Radical Federalist

When it comes to relations between the states and Washington, the Reagan era is still going on.
August 2004
Donald F. Kettl
By Donald F. Kettl  |  Columnist
Former dean of the School of Public Policy at the University of Maryland, and a nonresident senior fellow at the Volcker Alliance and the Brookings Institution

Ronald Reagan's funeral stirred some remarkably warm reflections about his life and legacy. But amid the retrospectives, analysts largely ignored his impact on federalism, where he tore down a wall every bit as imposing as the one in Berlin.

Until the Reagan administration, federal spending for grants to state and local governments had been steadily growing in America for decades. As a share of the economy, federal aid had increased from 1.6 percent of the Gross Domestic Product in 1965 to 3.4 percent in 1980. Reagan's tight budgets stopped that growth. By the end of his two terms, federal spending for intergovernmental aid had shrunk by almost a fifth (after accounting for inflation). As a share of the economy, grants fell by a third.

Even more important than Reagan's decrease in spending was the change in the way the federal government distributed the money. In the 1950s, the federal government began big grant programs for urban renewal and interstate highways. In the 1960s, Lyndon Johnson's Great Society expanded these categorical programs dramatically. Richard Nixon, succeeding Johnson as president in 1969, believed that the categorical programs relied too much on federal control, so he replaced the old job training, community development and social service programs with block grants--money distributed by formula with relatively few strings. Local governments loved them, but critics increasingly questioned what value the nation got for the money spent.

Reagan and his team came to office wanting to go much further: They were convinced that the existing federal aid system was broken. They transformed old categorical programs and some of the newer block grants into still broader programs, which coupled even more administrative flexibility with less money. Reagan's argument: With a greater ability to fit federal programs to local needs, state and local governments did not need as much cash.

By the time he left office in 1989, Reagan had eaten away at a large part of the Great Society's core. To be sure, the federal aid bureaucracies remained in existence and billions of dollars continued to flow. But the Reagan presidency put a cork in the steady growth of spending and ended the federal government's long "big brother" tradition of dominance in the intergovernmental system.

Even more fascinating is a bold move that failed but nevertheless shook the system. In his 1982 State of the Union address, Reagan stunned congressional Republicans and governors alike with a plan to swap responsibility for Medicaid and welfare. The federal government would assume the burden for Medicaid, while the states would take over welfare programs, including food stamps and Aid to Families with Dependent Children.
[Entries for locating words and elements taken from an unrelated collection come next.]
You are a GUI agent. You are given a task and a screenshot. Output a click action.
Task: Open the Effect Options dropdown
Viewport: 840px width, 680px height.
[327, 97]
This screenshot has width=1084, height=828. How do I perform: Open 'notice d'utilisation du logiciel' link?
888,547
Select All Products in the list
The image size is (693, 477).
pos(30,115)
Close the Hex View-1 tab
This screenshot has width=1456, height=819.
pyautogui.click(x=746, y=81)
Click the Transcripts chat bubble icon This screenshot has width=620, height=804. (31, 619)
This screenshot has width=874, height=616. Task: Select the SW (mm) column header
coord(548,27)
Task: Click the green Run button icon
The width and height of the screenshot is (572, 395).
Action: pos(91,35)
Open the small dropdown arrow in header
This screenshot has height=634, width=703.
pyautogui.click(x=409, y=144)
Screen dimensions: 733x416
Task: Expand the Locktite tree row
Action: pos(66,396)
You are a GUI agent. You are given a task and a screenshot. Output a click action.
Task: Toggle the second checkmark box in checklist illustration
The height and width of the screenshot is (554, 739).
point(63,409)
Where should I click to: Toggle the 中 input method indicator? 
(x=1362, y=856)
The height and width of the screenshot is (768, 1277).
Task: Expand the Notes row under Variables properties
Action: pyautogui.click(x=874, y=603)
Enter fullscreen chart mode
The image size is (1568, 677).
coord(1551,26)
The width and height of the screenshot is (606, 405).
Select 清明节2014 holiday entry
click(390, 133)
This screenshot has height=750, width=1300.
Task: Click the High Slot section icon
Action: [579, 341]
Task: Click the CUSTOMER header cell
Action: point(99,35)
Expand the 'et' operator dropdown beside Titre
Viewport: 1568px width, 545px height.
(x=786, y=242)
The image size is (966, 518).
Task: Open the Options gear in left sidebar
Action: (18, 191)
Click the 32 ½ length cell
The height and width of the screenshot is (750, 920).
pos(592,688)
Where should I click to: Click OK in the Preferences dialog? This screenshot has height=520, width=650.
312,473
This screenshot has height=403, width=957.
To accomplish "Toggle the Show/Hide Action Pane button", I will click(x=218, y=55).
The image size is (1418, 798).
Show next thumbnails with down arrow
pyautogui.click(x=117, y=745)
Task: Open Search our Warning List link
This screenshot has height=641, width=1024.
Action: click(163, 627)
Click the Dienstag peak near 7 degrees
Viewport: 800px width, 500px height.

The plan seemed too risky for almost everyone. The states worried they would end up on the short end. Members of Congress worried they would spend enormous political capital in exchange for uncertain gain. No one but Reagan and his staffers seemed very enthusiastic about the swap, and within weeks Reagan's dramatic proposal died.

With his radical plan, however, the conservative president had tapped into the emerging issue of federal-state fiscal relations. In backing away from the deal, the states ended up with prime responsibility for both welfare and Medicaid. The rising caseload swelled their welfare costs. In response, some states--notably Wisconsin and Michigan--tried creative experiments that eventually produced the revolutionary 1996 welfare reform block grant.

Meanwhile, Medicaid costs started to soar at an even more alarming rate. By the turn of the 21st century, Medicaid was the fastest growing item in many state budgets. Faced with the biggest fiscal crunch in generations, governors looked to Washington for help. They got little in return.

More than one state official looked wistfully back at the Reagan swap proposal and concluded that the states should have taken the deal when they had the chance. Had they done so, states could have pursued the Wisconsin welfare reform strategy and ridden welfare costs down, while passing Medicaid, their biggest budgetary nightmare, to the feds. And with the federal government in control of both Medicaid and Medicare, the nation would have been a step closer to a system of national health insurance.

Johnson's Great Society brought the federal government into more programs than ever before, and on a scale and scope previously unimagined. Reagan ended the Great Society era by capping the size of the federal government's commitment. He shaped the new generation of grants, highlighted by welfare reform, that define the basic administrative relationships of 21st-century federal grant programs. And with the welfare-Medicaid swap proposal, he identified the nastiest issue in the fiscal relationship.

Johnson stretched the fabric of American fiscal federalism into its modern form. Reagan tailored it to the clothing we wear today.